Exercise materials:

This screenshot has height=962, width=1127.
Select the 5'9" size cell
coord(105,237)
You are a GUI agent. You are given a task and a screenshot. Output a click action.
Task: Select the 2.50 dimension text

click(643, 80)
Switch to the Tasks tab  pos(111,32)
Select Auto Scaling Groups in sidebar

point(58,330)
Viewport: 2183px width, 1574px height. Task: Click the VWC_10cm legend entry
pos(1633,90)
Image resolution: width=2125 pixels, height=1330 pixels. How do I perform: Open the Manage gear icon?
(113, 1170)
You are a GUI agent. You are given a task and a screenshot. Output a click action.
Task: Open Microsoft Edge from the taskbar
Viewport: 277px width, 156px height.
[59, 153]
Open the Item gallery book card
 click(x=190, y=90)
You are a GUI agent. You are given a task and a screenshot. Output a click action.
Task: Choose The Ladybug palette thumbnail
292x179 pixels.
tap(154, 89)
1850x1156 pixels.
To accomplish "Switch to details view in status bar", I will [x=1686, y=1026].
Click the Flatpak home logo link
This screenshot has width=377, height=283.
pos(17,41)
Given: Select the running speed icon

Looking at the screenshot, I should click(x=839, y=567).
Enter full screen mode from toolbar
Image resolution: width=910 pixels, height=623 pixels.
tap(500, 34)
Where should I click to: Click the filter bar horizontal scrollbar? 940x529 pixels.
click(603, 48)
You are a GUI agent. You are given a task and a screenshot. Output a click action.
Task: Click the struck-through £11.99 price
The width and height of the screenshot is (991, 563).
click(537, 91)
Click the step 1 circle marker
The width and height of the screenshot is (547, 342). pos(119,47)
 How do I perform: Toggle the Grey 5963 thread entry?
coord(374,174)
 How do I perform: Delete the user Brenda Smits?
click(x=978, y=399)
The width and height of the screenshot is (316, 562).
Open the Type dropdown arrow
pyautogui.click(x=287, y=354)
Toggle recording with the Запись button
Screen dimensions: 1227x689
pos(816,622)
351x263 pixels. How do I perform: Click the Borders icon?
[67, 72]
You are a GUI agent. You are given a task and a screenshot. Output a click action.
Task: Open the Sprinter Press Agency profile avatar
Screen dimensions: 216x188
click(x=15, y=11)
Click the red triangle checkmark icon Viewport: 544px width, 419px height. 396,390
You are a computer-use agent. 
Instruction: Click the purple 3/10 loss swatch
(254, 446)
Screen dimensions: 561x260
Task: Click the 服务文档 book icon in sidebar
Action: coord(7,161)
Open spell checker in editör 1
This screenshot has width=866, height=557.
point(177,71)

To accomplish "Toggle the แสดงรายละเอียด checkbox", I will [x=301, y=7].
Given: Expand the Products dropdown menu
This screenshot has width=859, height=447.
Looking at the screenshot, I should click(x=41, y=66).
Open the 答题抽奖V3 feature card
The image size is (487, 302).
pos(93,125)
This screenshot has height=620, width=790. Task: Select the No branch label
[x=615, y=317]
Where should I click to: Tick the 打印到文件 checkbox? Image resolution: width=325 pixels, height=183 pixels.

Stated goal: Copy the rows between the line holding "1850x1156 pixels." and the line holding "Looking at the screenshot, I should click(x=839, y=567).", inclusive, exactly as they stand.

Expected answer:
1850x1156 pixels.
To accomplish "Switch to details view in status bar", I will [x=1686, y=1026].
Click the Flatpak home logo link
This screenshot has width=377, height=283.
pos(17,41)
Given: Select the running speed icon

Looking at the screenshot, I should click(x=839, y=567).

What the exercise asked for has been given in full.